City: cut deficit sooner not later
THE NEXT government should start cutting public spending later this year, rather than waiting until 2011, according to our panel of City and business professionals.
Seventy-seven per cent of panelists said spending should start to be cut shortly after the May general election, amid worries over the UK’s yawning £178bn budget deficit and exploding national debt.
The City A.M./PHI Panel, which has been specially recruited to represent a cross-section of London’s financial and business community, was asked to say when fiscal tightening should take place. Just 18 per cent said the government should delay cuts until next year, while four per cent said it should wait until 2012 or later.
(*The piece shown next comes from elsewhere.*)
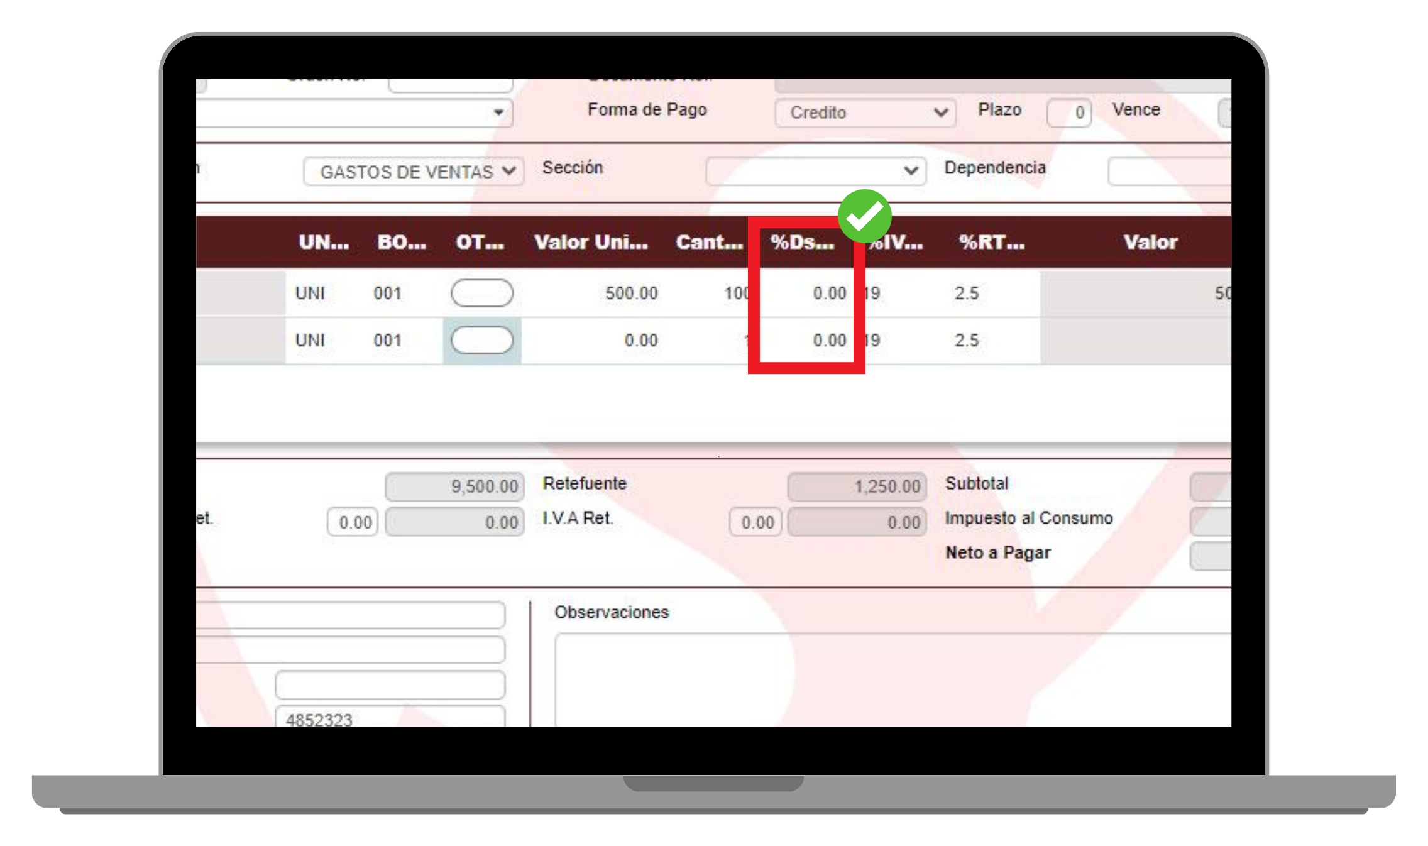
Task: Click the first row 500.00 unit value cell
Action: tap(630, 293)
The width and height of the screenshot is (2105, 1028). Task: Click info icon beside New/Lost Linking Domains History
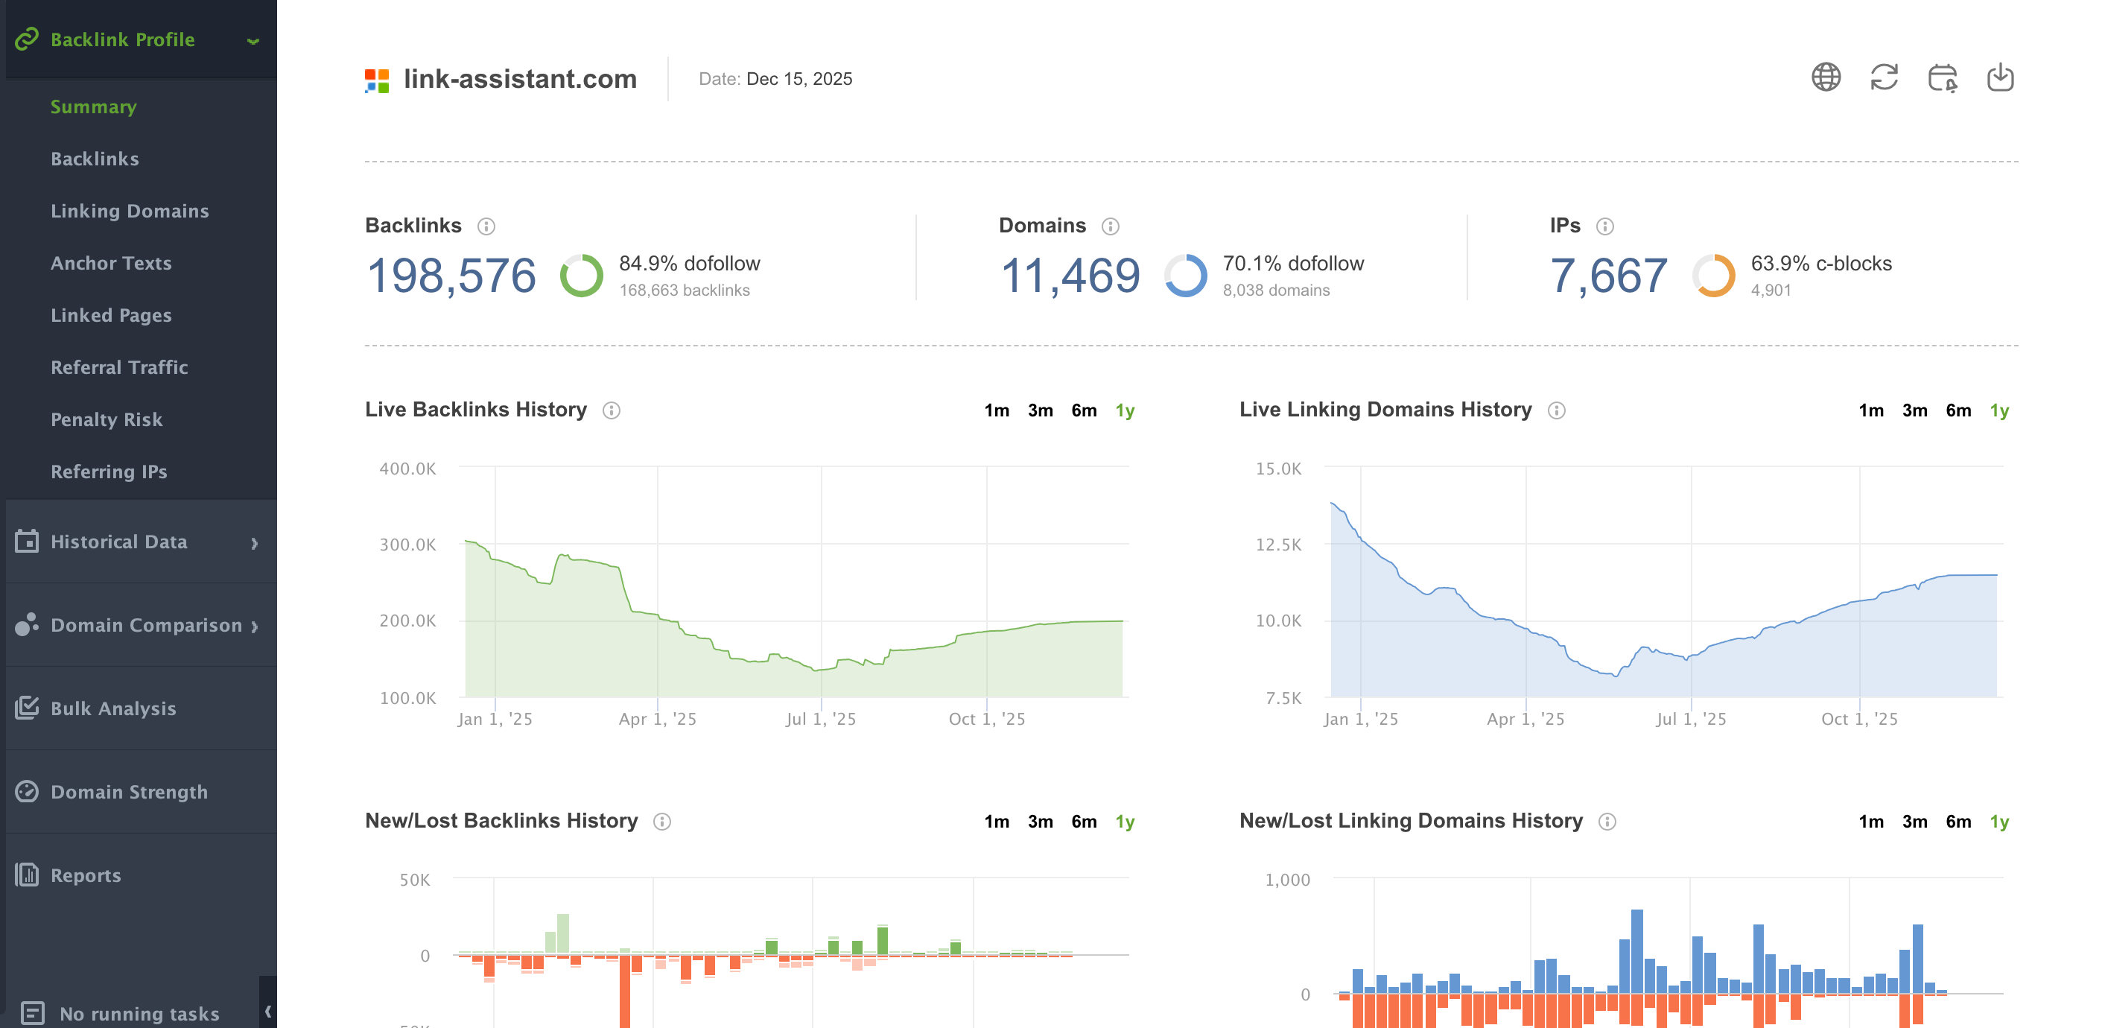[x=1607, y=821]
The Tories seized on the findings as proof that the City backs their plans to start cutting earlier than Labour, which has said it will wait until fiscal 2011. Shadow chancellor George Osborne told City A.M.: “This is a vote of confidence in Conservative economic policy. I want financial markets to know that a Conservative government will take decisive action to deal with Britain’s record budget deficit which will start in 2010.”
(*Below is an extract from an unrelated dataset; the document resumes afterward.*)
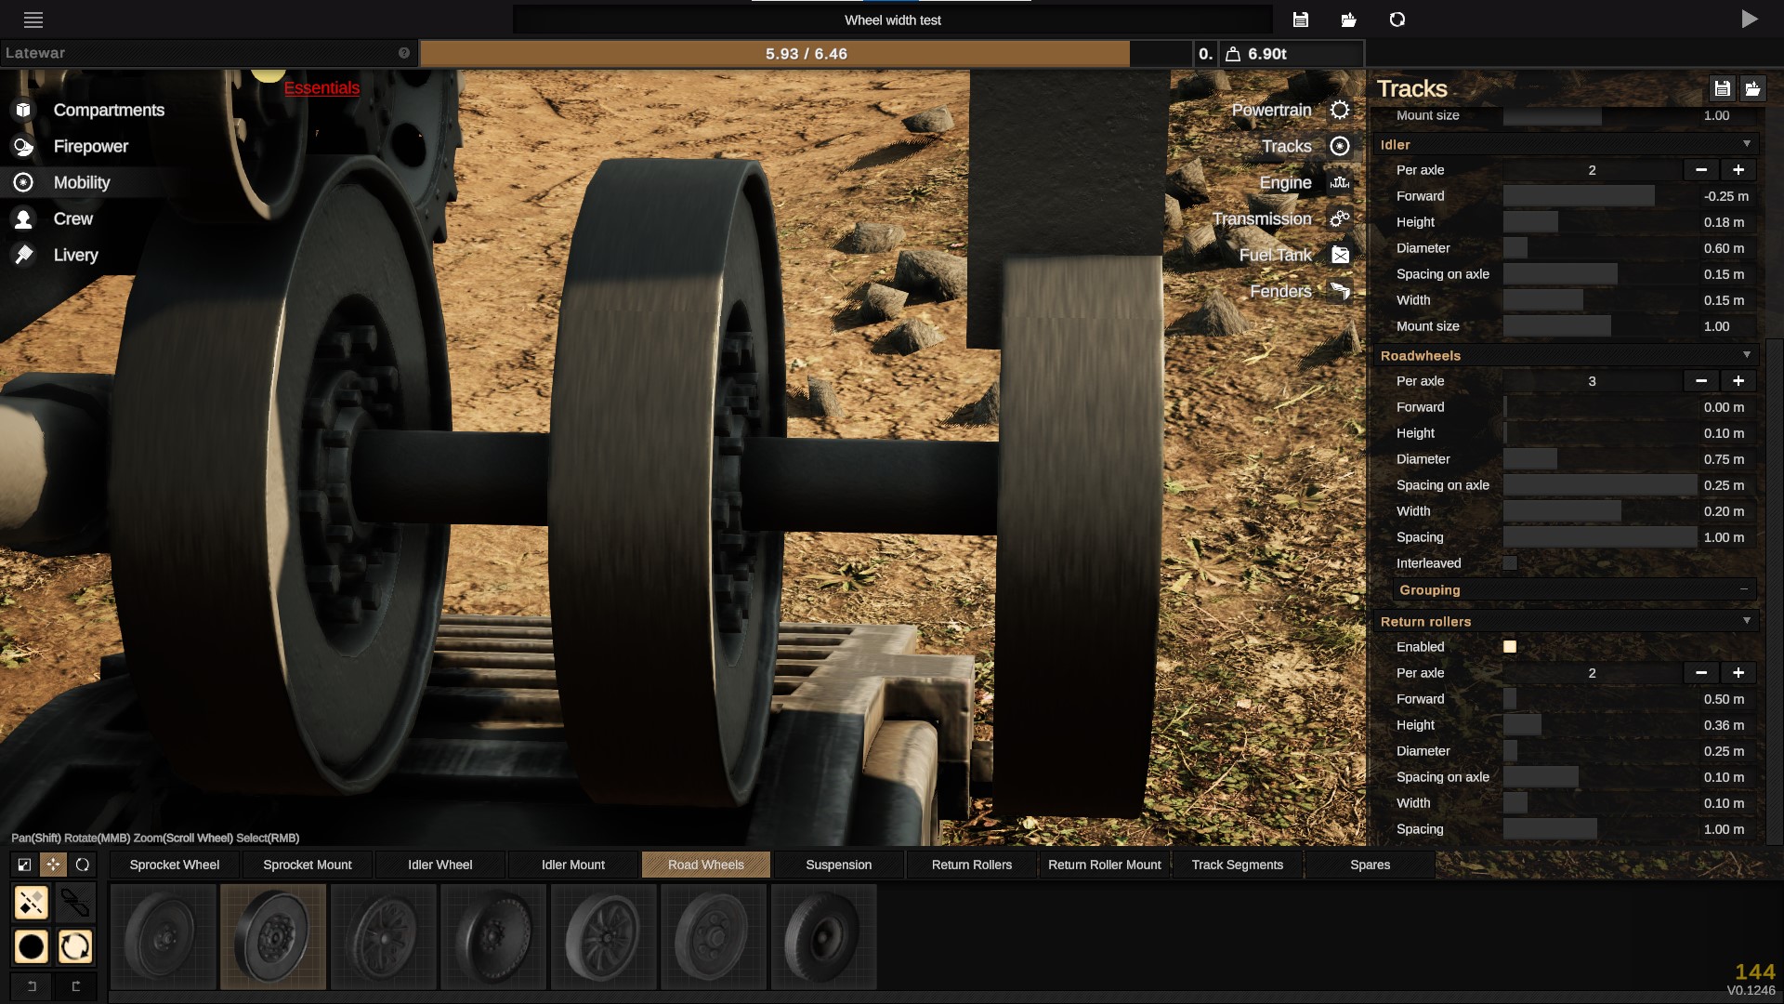Enable the Interleaved checkbox under Roadwheels

[x=1511, y=562]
The Tories will be relieved that the City backs their approach, after last week’s survey of panelists found that less than one in four (23 per cent) thought that Osborne would make the best chancellor. The majority backed shadow business secretary Ken Clarke, who got 36 per cent of votes.
Yesterday’s results found 59 per cent of respondents to be very worried about the deficit, 32 per cent fairly worried, eight per cent not especially worried and one per cent not worried at all.
Meanwhile, the European Commission hit out at the UK’s plans to reduce the deficit, saying they lacked ambition. The report said it failed to guarantee Britain would meet an EU deadline of 2014-15 for cutting the deficit to below the bloc’s cap of three per cent of economic output.
And the report’s authors said the UK should “start consolidation in 2010/11 in order to bring the deficit below [three per cent of GDP] by 2014/15”, in comments that also appear to back the Tories.
A Treasury spokesman said: “As the chancellor has made clear, to withdraw support earlier and at the wrong pace risks wrecking the recovery.”